On 4 October, the Medical Device Coordination Group (MDCG) published the long-awaited guidance document on classification of medical devices under the new Medical Device Regulation (MDR). The final guidance document still leaves room for interpretation whether blood bag sets containing citrate-based anticoagulant solutions would be classified as Class IIb or Class III medical devices.
The wording of the definitions and examples of Rule 2 and Rule 14 states that a blood bag set is classified as a class III product if it contains a substance which can be considered a medicinal product if used separately and has an action ancillary to that of the device. However, the classification guidance document does not provide clarification to Rule 14 relating to these definitions and states that clarification is expected to be published in the separate Guidance document covering the borderline between medical devices and medicinal products. As such, there is still considerable uncertainty as to when the classification of blood bag sets will be clarified.
Unless clarification is provided by the upcoming borderline guidance document, the current classification guidance will likely leave manufacturers having to enter into separate classification discussions with their relevant competent authorities.
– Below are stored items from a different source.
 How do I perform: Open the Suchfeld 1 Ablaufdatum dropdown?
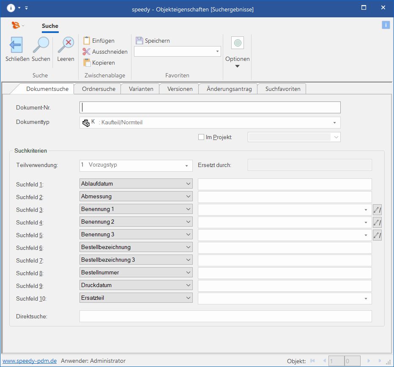click(x=188, y=184)
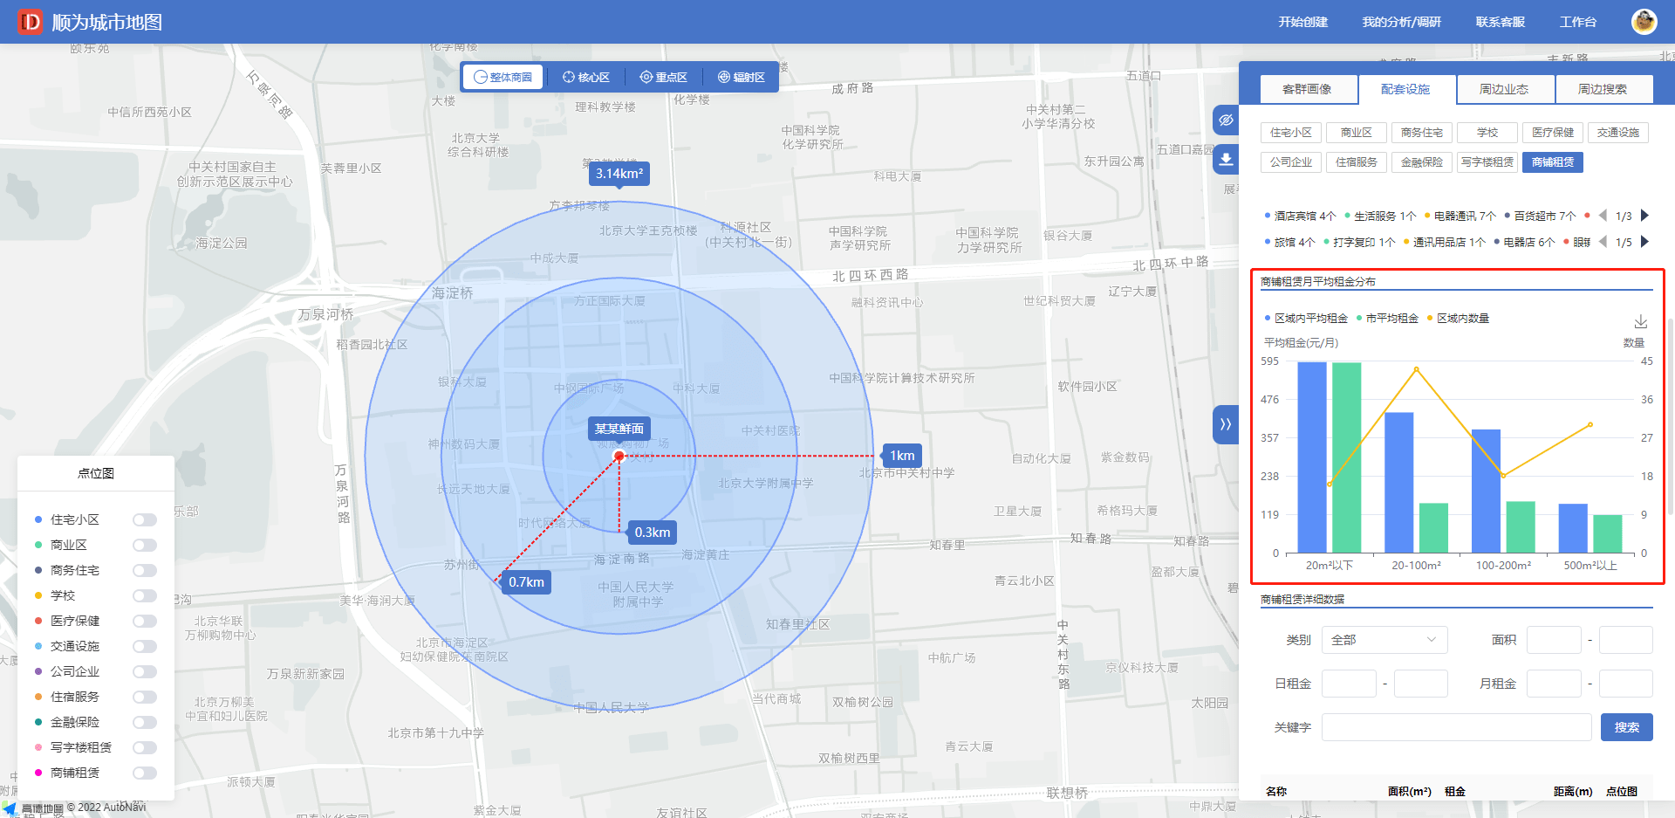Open the 类别 dropdown showing 全部
1675x818 pixels.
point(1384,640)
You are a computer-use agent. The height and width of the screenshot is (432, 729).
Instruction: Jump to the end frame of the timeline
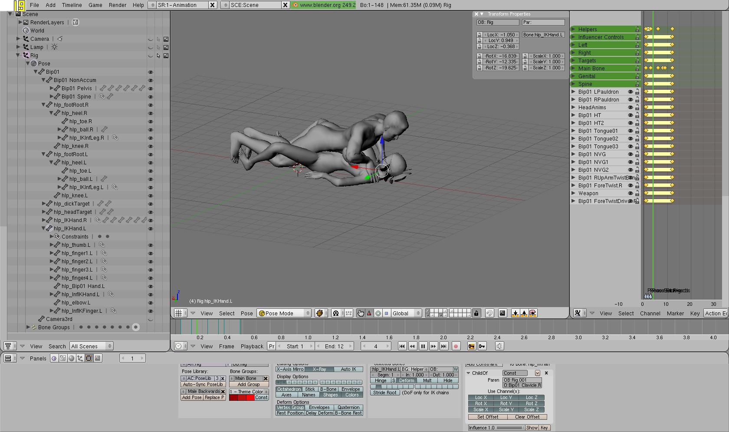tap(443, 346)
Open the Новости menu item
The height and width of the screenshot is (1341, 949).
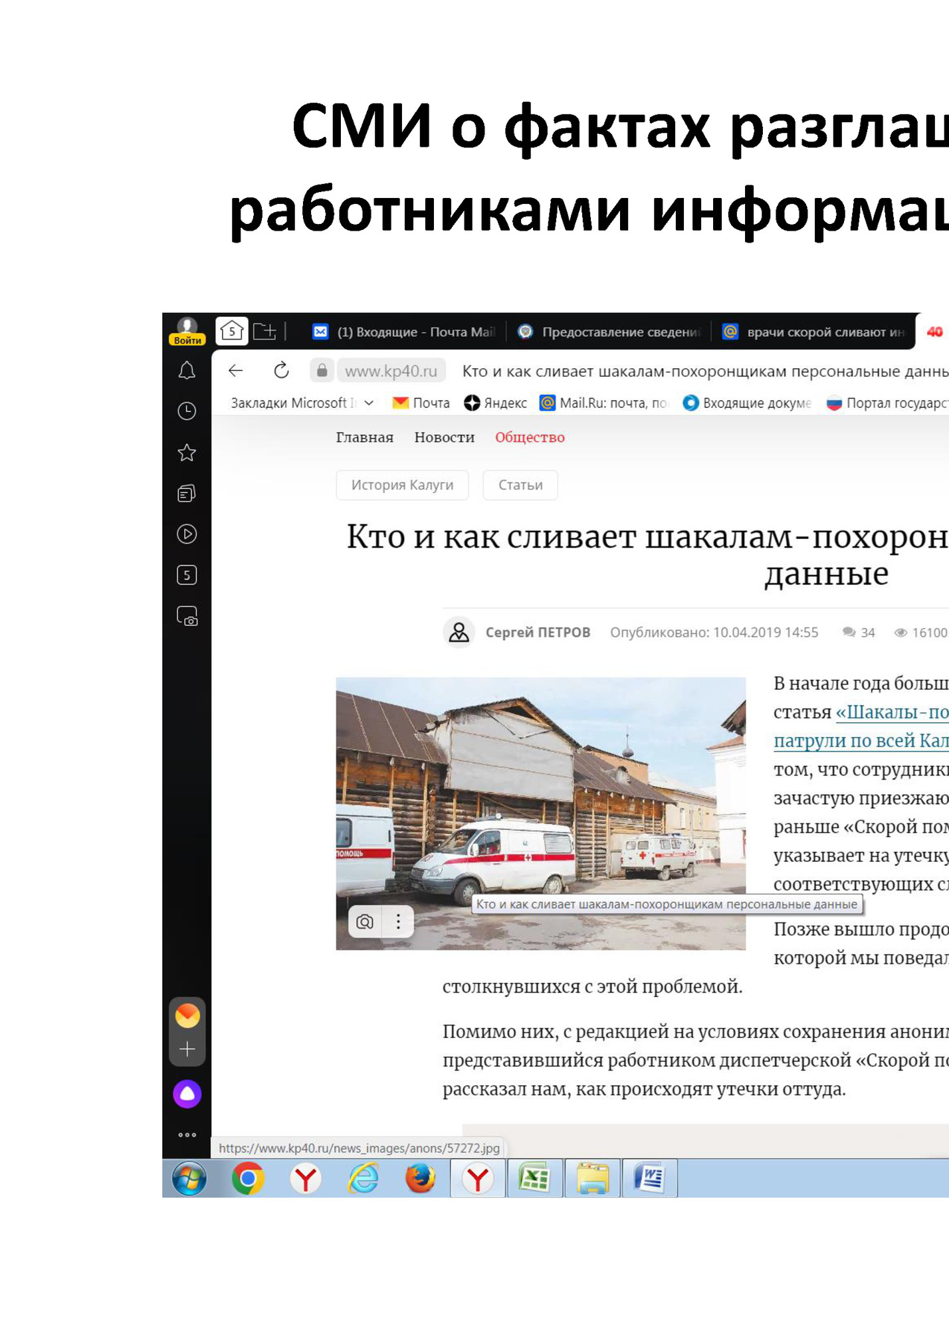coord(444,437)
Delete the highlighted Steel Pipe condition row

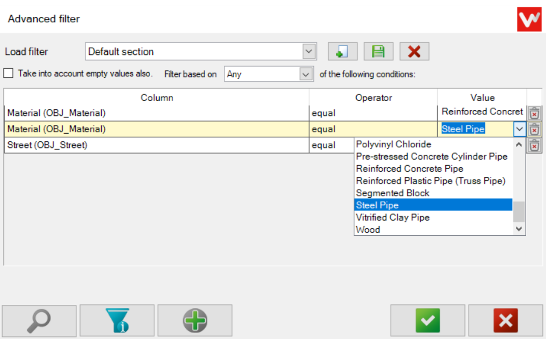click(x=534, y=129)
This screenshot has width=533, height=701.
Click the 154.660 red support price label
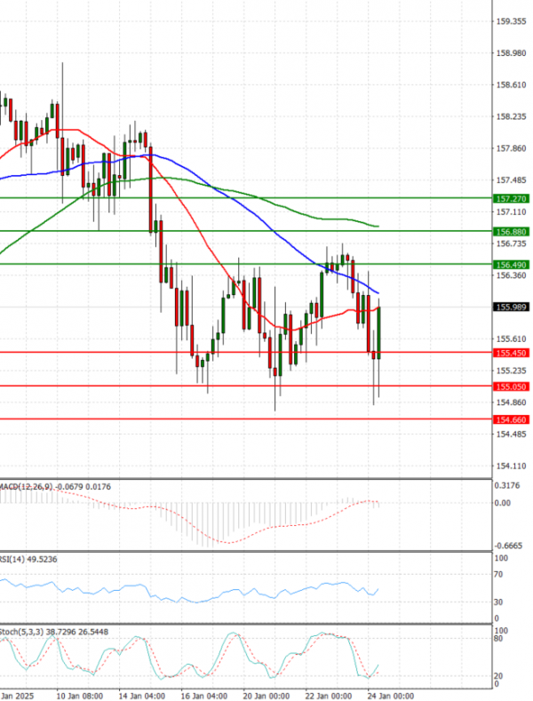click(511, 419)
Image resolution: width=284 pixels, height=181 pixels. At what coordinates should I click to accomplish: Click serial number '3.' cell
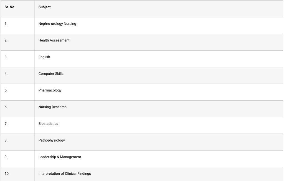6,57
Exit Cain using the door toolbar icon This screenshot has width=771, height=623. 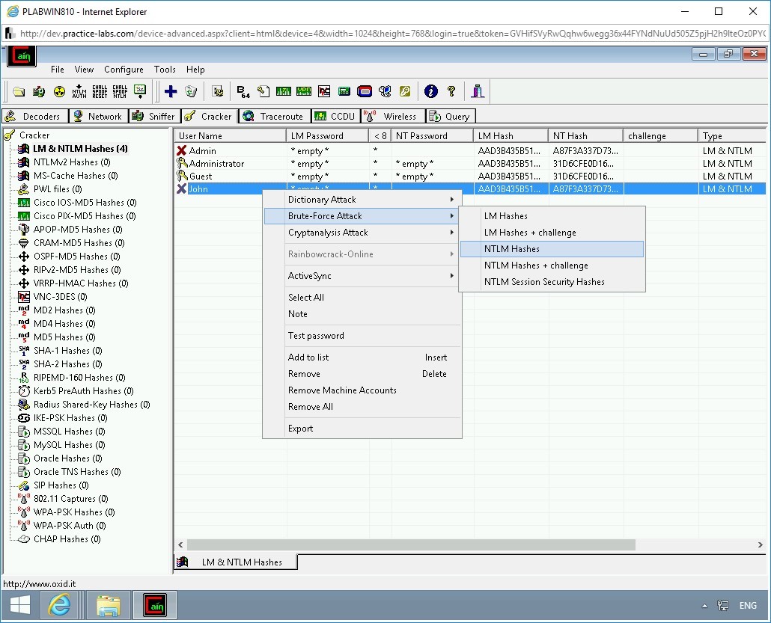point(477,91)
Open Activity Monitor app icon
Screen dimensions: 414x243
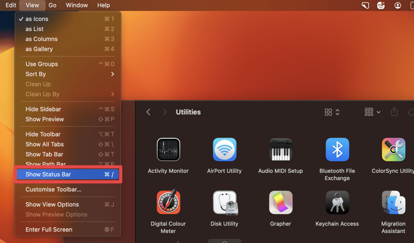pos(168,150)
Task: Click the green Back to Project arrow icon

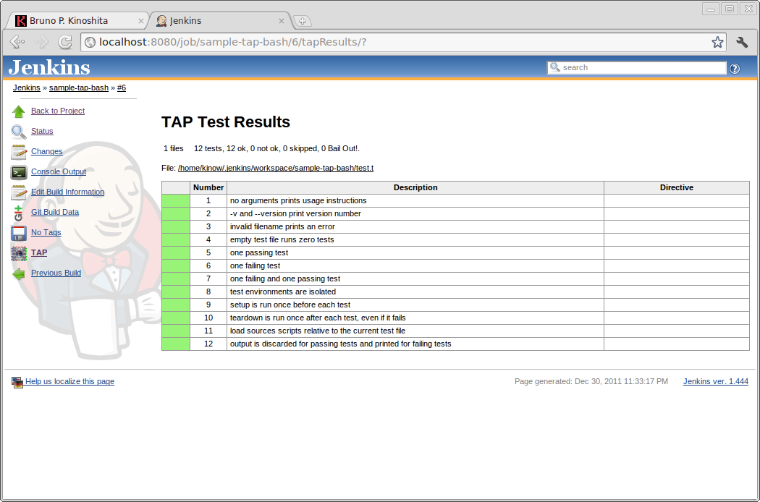Action: [x=19, y=111]
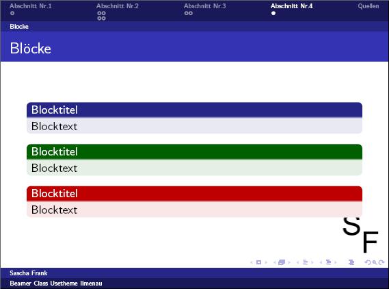389x289 pixels.
Task: Click the subsection navigation icon
Action: coord(305,262)
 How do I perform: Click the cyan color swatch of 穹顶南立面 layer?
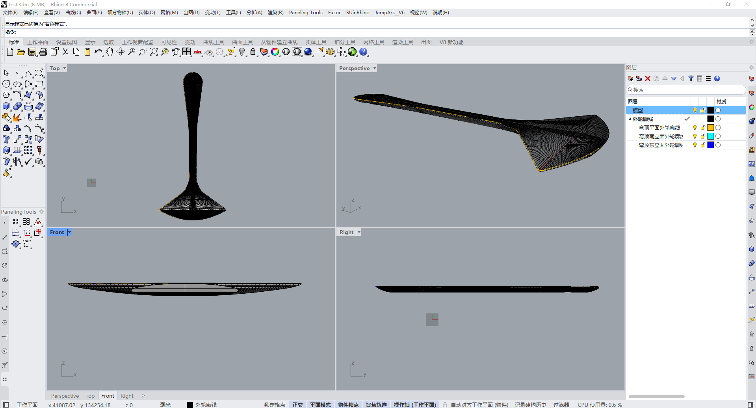711,136
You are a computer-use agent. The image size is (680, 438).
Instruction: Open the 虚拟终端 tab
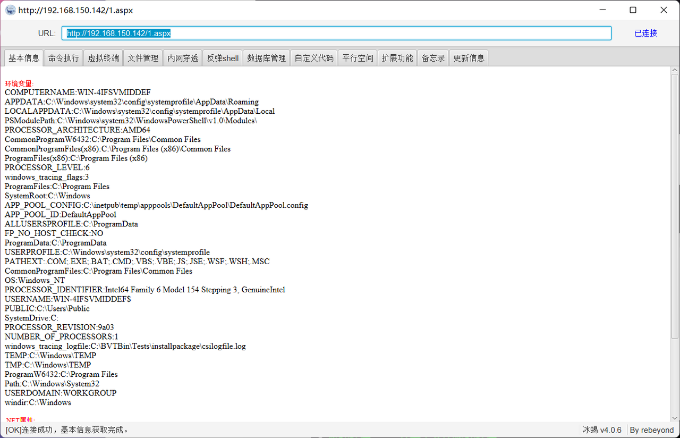coord(104,58)
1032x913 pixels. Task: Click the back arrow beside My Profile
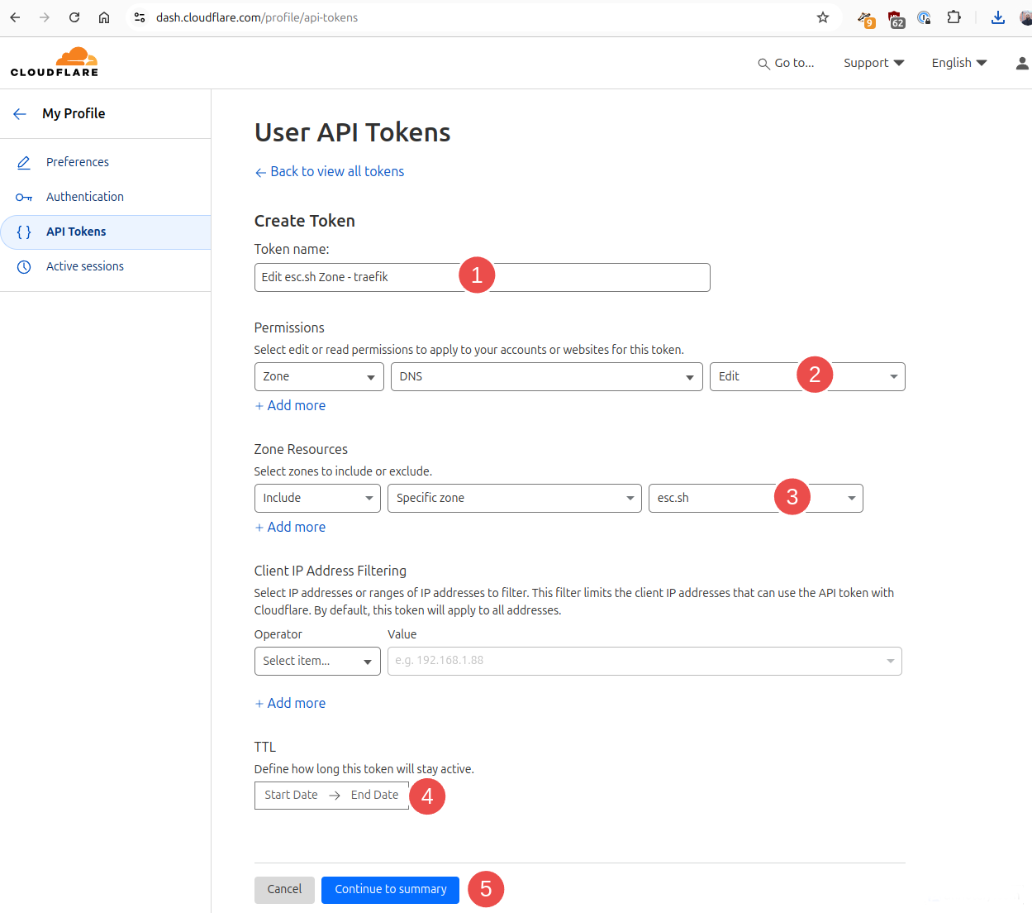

For this reason, the upcoming borderline guidance document should clarify the definition of medicinal products in medical devices.
It is the view of BTA that this clarification should also clearly specify citrate-based anticoagulant solutions as falling outside the scope of the definition of a medicinal product and consequently why blood bag sets incorporating these anticoagulant solutions should stay as Class IIb medical devices, in line with public health needs. Therefore, the BTA will publish an official position paper in the near future to respond to the classification guidance document and to express its view ahead of the publication of the MDCG guidance on borderline between medical devices and medicinal products.